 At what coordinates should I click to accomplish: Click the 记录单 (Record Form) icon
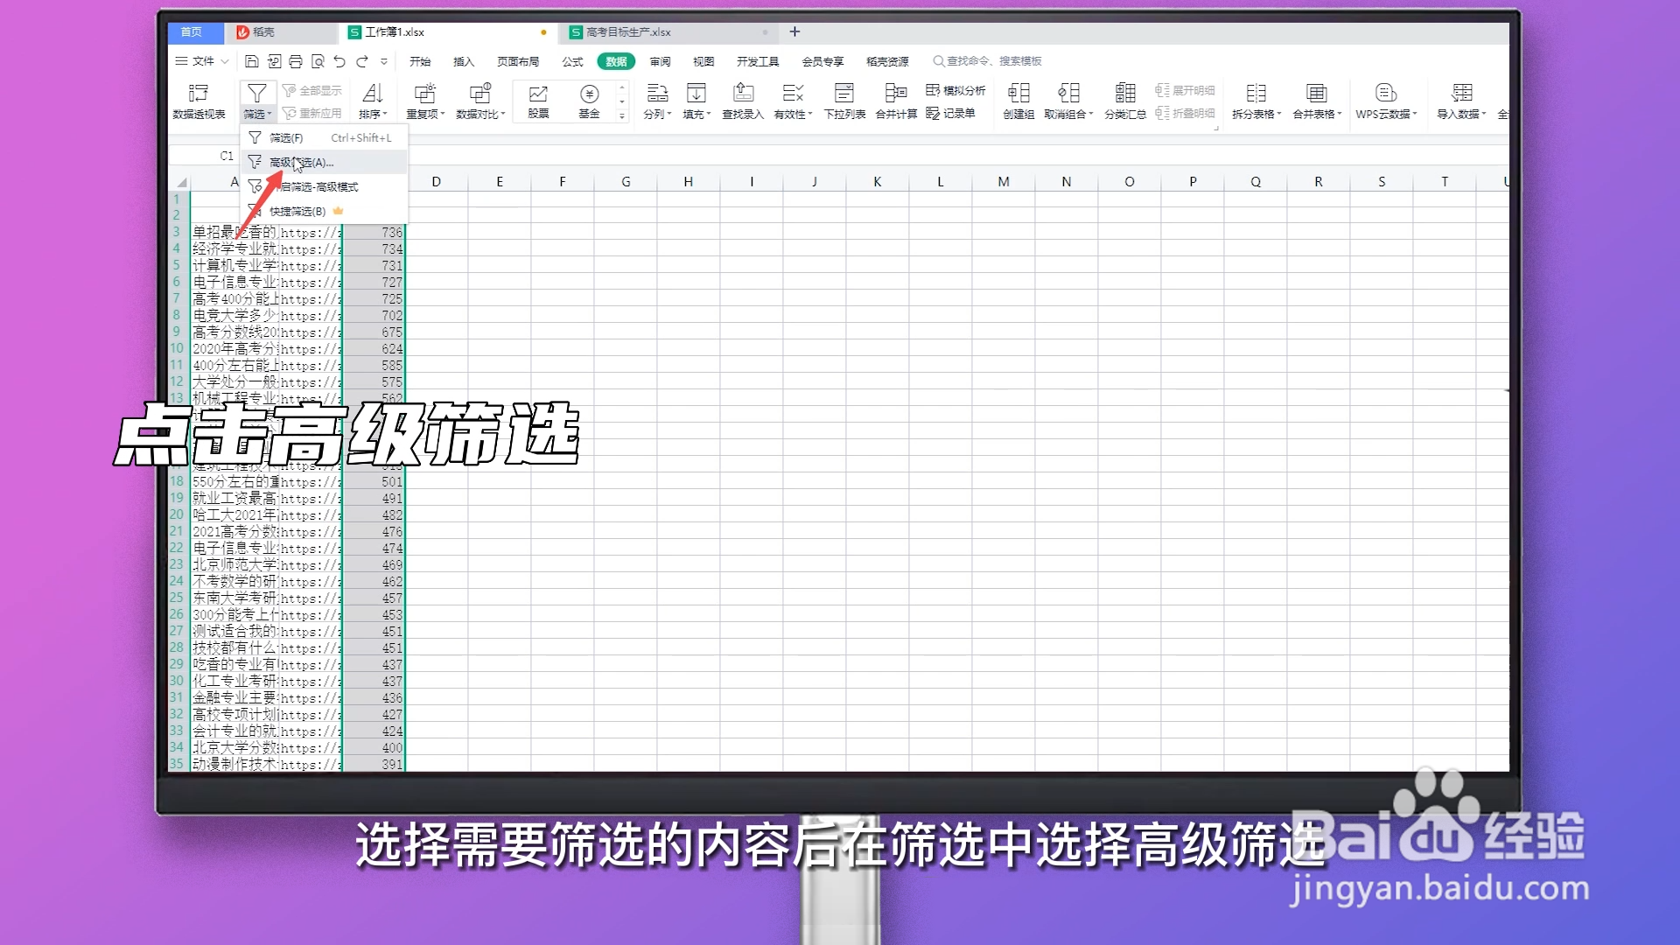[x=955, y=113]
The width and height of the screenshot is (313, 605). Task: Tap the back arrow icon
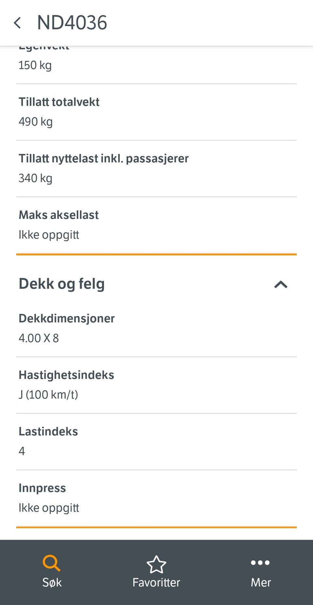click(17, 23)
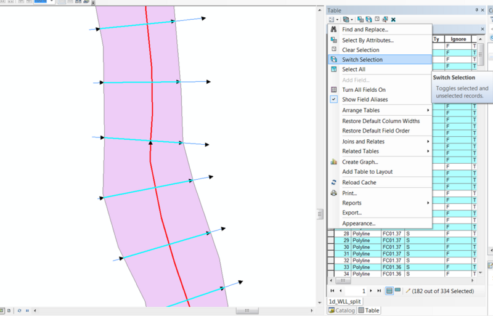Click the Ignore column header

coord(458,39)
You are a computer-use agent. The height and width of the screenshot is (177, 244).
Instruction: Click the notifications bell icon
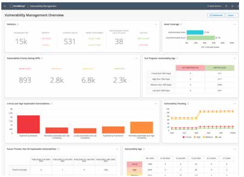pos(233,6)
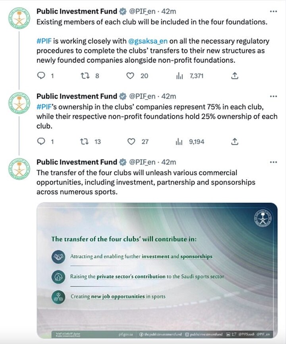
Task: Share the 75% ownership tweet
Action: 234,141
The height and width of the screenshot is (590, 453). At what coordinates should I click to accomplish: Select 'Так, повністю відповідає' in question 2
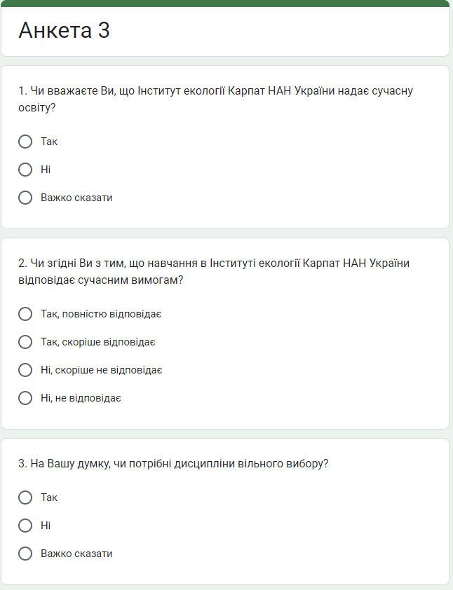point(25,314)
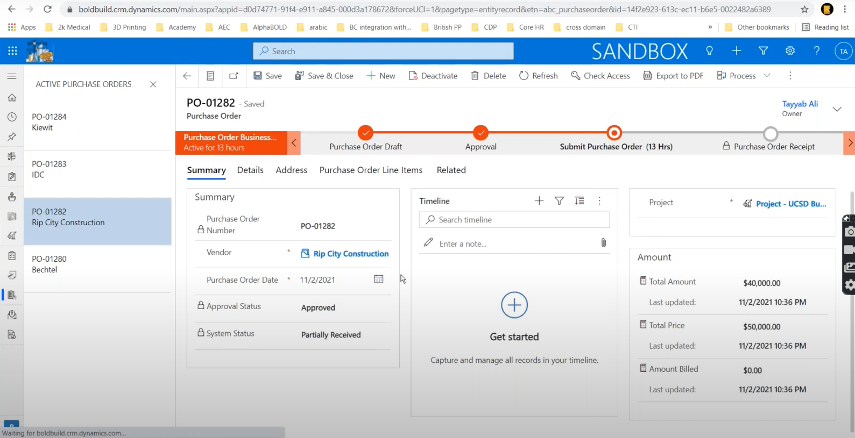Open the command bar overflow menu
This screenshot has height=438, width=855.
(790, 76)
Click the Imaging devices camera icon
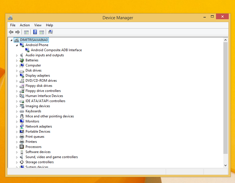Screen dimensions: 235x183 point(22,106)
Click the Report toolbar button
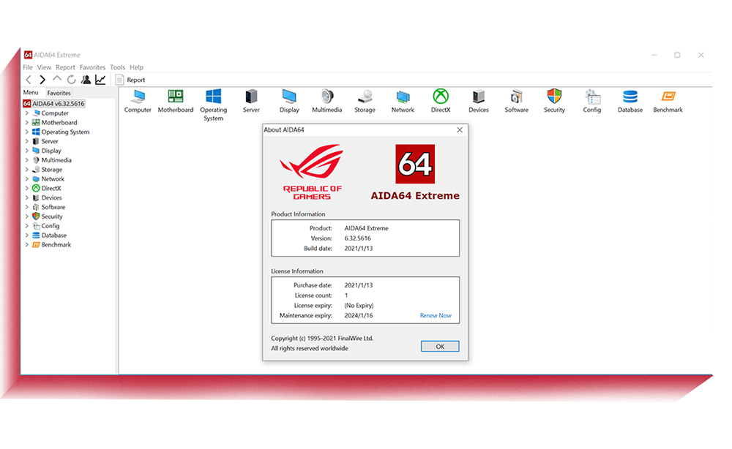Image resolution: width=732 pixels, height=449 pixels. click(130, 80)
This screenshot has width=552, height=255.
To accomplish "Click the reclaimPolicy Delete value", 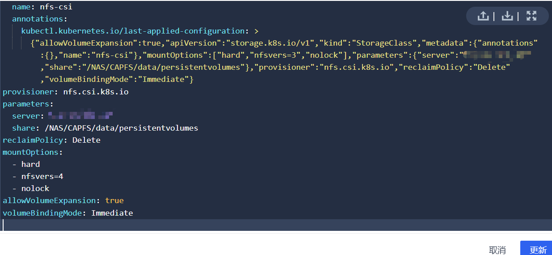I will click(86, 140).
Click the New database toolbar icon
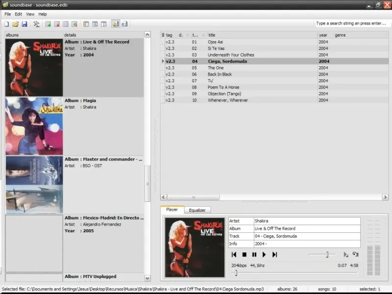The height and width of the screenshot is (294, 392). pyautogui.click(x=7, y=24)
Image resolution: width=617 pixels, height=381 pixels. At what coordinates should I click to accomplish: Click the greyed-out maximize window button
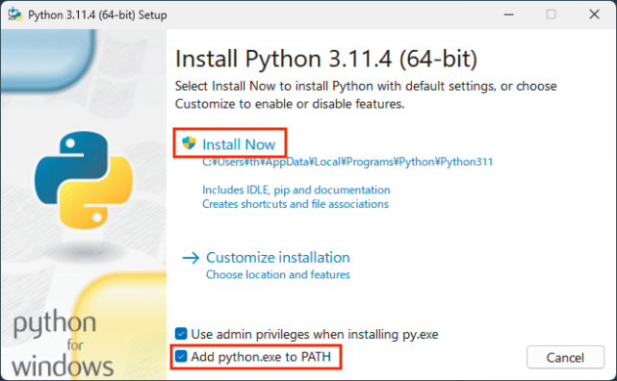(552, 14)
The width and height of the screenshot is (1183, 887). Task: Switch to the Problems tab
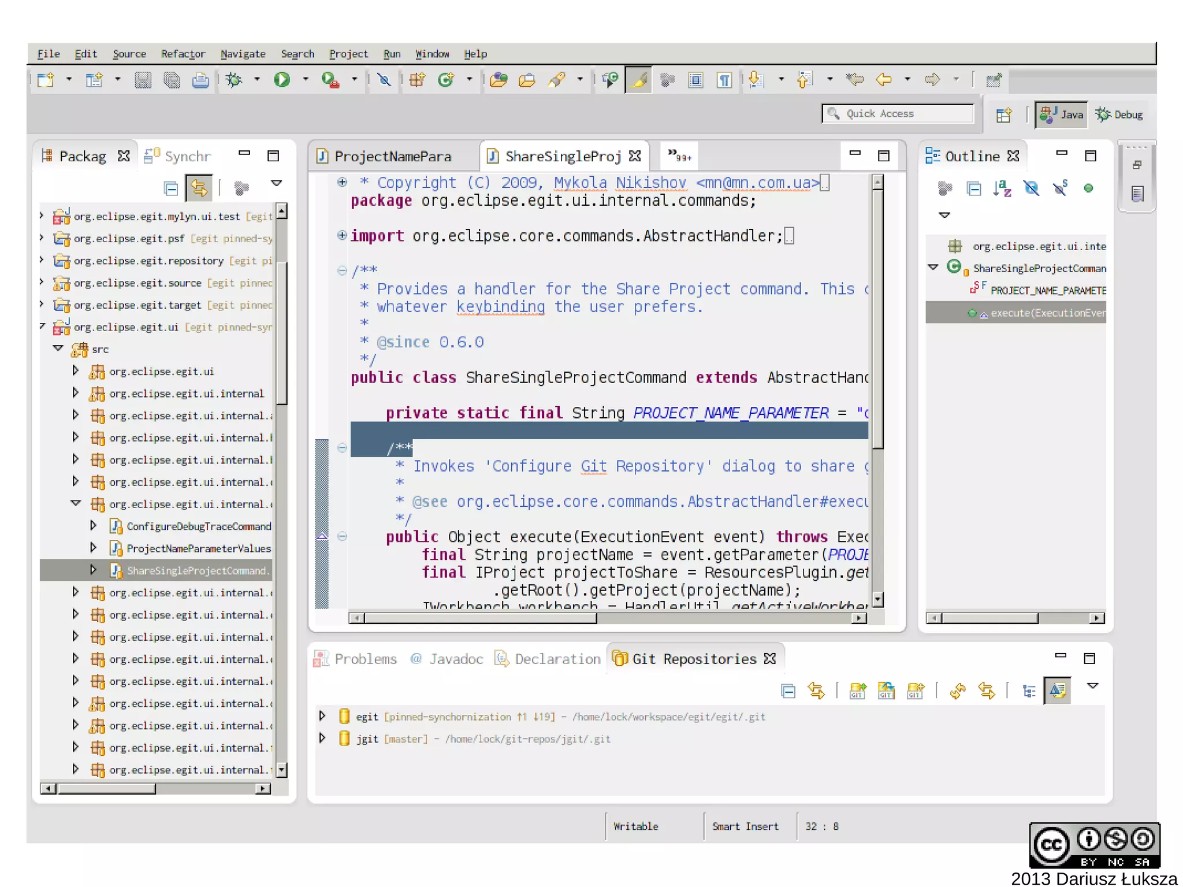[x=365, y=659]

********

*Exercise goal:* Arrange the rows from the line containing "The width and height of the screenshot is (1183, 887)." through the end of the rows as a Markdown table with the columns No. and Text, giving each line a number and skipping blank lines. Leave the pictures out of the table.

*Response to the task:*
| No. | Text |
|---|---|
| 1 | The width and height of the screenshot is (1183, 887). Task: Switch to the Problems tab |
| 2 | [x=365, y=659] |